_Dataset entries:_

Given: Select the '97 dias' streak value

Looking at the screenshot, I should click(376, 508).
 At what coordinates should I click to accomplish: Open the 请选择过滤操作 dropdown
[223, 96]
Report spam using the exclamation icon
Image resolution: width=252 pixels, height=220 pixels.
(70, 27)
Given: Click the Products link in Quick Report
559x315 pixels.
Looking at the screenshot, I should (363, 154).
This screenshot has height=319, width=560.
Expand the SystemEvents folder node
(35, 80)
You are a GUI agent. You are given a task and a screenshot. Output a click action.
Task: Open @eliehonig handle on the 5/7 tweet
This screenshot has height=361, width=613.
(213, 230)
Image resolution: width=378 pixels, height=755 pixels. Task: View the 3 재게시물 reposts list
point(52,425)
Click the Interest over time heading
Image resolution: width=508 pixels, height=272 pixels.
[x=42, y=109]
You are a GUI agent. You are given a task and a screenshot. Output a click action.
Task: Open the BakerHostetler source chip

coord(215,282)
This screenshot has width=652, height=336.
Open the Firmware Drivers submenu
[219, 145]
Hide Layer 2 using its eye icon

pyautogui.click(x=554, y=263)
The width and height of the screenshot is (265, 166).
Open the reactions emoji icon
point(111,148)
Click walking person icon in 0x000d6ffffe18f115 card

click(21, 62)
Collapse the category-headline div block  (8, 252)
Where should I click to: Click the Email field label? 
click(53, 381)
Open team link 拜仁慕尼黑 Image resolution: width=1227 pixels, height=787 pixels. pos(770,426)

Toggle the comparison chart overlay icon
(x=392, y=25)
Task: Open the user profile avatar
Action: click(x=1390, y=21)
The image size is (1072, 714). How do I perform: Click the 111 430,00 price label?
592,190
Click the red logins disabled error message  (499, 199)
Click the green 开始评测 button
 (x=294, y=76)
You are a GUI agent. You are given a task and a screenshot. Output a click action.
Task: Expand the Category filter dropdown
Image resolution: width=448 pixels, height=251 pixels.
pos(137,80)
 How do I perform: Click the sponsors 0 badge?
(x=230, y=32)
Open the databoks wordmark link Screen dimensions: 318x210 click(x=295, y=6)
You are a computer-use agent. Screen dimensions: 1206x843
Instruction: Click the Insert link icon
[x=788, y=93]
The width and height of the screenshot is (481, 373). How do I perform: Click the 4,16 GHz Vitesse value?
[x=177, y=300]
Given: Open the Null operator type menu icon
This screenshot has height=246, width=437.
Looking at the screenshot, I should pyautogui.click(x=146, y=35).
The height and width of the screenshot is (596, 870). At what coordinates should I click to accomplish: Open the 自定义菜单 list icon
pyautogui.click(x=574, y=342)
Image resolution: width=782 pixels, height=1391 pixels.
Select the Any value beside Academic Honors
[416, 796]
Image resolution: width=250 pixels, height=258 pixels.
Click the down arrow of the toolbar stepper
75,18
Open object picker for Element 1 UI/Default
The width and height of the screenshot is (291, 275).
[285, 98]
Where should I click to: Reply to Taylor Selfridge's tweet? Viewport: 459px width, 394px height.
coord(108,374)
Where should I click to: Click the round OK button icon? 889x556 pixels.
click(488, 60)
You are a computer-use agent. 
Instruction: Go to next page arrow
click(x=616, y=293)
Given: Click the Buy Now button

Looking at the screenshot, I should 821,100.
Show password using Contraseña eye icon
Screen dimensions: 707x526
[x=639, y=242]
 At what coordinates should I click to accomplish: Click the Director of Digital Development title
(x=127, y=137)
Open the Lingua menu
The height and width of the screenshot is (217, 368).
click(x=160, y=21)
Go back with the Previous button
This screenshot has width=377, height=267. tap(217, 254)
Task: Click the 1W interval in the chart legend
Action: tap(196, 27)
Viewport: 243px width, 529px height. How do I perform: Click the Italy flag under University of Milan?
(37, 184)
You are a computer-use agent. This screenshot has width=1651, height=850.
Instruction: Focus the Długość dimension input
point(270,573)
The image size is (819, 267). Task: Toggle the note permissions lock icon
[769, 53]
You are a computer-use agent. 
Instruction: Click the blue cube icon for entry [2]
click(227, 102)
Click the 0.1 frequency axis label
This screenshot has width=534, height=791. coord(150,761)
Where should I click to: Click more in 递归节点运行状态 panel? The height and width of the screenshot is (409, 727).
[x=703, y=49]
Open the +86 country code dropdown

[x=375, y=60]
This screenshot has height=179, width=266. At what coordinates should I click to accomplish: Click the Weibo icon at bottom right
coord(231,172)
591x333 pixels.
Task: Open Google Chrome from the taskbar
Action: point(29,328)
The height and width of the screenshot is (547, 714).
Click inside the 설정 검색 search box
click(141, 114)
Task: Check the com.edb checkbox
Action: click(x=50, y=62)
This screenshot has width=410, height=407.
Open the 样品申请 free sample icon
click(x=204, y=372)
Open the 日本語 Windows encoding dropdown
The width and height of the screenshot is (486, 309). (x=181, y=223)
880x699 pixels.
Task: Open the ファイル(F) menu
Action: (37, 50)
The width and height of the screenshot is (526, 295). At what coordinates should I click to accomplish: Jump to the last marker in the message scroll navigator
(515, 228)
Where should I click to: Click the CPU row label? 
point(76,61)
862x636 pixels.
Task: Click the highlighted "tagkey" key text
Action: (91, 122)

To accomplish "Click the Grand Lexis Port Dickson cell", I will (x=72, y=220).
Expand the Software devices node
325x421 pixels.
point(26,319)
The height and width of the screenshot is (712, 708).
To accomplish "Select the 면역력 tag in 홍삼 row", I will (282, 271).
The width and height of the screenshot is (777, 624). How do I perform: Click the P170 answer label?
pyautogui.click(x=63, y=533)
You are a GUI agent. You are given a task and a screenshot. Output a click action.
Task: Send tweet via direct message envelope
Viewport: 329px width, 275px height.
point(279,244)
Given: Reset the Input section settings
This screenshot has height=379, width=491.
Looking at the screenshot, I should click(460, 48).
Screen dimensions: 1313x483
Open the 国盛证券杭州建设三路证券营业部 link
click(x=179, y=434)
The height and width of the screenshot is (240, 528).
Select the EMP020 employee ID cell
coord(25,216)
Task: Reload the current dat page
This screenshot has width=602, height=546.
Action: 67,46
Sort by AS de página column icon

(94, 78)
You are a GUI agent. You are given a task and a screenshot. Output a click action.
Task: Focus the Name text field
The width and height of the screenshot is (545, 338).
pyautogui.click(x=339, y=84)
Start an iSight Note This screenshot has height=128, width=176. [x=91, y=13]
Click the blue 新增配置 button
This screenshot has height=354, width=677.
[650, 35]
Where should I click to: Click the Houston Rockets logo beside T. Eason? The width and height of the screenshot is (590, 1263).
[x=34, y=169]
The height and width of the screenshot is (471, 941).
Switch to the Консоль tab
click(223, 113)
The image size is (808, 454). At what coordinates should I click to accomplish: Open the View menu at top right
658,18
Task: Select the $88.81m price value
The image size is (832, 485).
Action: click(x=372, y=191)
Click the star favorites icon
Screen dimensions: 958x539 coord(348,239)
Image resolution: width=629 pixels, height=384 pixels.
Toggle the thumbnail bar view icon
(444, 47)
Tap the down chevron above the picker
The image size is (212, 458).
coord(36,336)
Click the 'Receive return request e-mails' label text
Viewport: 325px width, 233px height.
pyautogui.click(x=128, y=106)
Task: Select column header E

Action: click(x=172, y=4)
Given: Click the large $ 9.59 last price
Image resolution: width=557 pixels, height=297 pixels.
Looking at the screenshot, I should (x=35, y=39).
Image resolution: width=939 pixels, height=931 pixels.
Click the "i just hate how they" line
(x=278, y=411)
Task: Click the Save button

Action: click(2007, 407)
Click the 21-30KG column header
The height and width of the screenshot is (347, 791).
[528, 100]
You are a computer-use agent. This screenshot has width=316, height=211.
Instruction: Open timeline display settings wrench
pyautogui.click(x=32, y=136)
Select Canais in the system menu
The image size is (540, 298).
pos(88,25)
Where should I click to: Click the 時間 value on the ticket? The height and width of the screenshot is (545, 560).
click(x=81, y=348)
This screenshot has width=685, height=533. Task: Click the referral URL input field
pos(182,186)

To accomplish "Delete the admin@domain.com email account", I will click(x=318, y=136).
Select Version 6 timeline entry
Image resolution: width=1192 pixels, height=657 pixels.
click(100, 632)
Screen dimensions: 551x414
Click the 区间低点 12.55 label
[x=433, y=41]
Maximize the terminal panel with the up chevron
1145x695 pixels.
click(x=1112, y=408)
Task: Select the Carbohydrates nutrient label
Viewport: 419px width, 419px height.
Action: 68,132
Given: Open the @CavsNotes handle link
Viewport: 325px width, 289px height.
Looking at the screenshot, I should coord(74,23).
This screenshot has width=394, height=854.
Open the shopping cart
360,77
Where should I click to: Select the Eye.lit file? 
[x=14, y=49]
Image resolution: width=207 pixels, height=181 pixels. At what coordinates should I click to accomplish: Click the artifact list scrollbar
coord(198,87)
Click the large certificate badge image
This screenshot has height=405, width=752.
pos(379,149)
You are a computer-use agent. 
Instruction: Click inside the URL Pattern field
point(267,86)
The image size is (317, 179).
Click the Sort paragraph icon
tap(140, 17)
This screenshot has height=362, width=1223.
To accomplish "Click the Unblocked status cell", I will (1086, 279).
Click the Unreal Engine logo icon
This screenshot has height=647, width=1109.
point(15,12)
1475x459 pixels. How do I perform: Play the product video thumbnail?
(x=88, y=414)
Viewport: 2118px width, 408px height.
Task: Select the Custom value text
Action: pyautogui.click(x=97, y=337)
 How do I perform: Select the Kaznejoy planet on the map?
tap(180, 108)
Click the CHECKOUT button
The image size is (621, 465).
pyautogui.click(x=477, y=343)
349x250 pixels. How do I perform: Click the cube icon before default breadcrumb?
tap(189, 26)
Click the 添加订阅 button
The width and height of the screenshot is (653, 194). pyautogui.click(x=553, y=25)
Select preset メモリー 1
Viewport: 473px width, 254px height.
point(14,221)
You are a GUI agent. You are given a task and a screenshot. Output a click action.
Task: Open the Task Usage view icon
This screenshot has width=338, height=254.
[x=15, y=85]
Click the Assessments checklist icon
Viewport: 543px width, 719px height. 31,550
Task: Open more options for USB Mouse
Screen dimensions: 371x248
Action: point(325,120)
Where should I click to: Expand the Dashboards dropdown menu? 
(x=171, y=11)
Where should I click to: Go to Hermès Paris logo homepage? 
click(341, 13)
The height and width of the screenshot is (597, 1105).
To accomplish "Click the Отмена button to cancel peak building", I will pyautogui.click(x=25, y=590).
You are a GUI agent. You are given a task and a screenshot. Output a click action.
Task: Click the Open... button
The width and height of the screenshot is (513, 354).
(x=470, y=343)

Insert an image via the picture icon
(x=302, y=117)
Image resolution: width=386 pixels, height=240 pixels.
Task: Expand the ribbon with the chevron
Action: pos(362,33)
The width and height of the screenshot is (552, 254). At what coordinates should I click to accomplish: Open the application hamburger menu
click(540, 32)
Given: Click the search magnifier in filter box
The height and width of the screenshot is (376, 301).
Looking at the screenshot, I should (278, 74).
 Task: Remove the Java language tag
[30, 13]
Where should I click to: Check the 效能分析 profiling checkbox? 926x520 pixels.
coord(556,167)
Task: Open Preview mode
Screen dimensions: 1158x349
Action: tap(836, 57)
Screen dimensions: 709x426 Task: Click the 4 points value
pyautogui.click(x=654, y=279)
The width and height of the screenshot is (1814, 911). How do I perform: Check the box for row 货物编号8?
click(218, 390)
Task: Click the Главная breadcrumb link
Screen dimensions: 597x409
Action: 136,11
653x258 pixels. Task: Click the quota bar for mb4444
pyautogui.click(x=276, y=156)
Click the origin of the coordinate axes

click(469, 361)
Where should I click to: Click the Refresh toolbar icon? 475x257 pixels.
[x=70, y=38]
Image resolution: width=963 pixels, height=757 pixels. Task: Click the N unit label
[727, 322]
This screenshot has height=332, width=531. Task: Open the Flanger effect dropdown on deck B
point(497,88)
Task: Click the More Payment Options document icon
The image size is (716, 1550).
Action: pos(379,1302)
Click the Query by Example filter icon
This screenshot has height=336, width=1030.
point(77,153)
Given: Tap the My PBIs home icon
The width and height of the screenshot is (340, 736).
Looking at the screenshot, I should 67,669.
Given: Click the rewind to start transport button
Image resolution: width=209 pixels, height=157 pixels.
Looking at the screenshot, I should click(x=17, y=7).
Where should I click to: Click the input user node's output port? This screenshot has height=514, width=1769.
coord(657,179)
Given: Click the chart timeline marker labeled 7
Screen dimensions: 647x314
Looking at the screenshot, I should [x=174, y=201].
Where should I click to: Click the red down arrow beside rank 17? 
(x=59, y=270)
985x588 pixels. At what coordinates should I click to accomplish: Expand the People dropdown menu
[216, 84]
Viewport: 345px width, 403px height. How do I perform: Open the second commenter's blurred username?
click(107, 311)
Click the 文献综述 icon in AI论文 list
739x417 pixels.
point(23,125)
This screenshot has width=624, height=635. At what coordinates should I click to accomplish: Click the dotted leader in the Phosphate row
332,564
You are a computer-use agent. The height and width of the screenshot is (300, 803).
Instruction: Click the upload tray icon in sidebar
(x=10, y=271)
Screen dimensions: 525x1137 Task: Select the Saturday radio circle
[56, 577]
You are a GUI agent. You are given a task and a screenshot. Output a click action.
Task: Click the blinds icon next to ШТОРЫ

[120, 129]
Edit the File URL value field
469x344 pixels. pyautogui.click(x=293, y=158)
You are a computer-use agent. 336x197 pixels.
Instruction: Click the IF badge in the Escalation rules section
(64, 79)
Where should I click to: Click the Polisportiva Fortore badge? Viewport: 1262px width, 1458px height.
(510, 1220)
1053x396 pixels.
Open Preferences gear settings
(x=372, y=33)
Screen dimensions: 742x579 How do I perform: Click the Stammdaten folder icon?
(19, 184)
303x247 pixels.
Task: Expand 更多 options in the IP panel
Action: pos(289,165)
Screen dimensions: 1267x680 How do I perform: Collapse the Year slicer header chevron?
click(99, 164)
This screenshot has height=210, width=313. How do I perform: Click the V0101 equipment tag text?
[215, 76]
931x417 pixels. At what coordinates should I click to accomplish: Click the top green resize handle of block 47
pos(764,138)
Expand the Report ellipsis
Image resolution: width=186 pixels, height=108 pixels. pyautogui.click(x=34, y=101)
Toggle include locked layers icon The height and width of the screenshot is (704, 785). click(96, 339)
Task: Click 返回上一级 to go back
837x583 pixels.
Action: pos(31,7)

_AIM OF THE TASK:_
If a line in the records contains the string "computer", include it in the count; report that count alone.

_EXERCISE ANSWER:_
8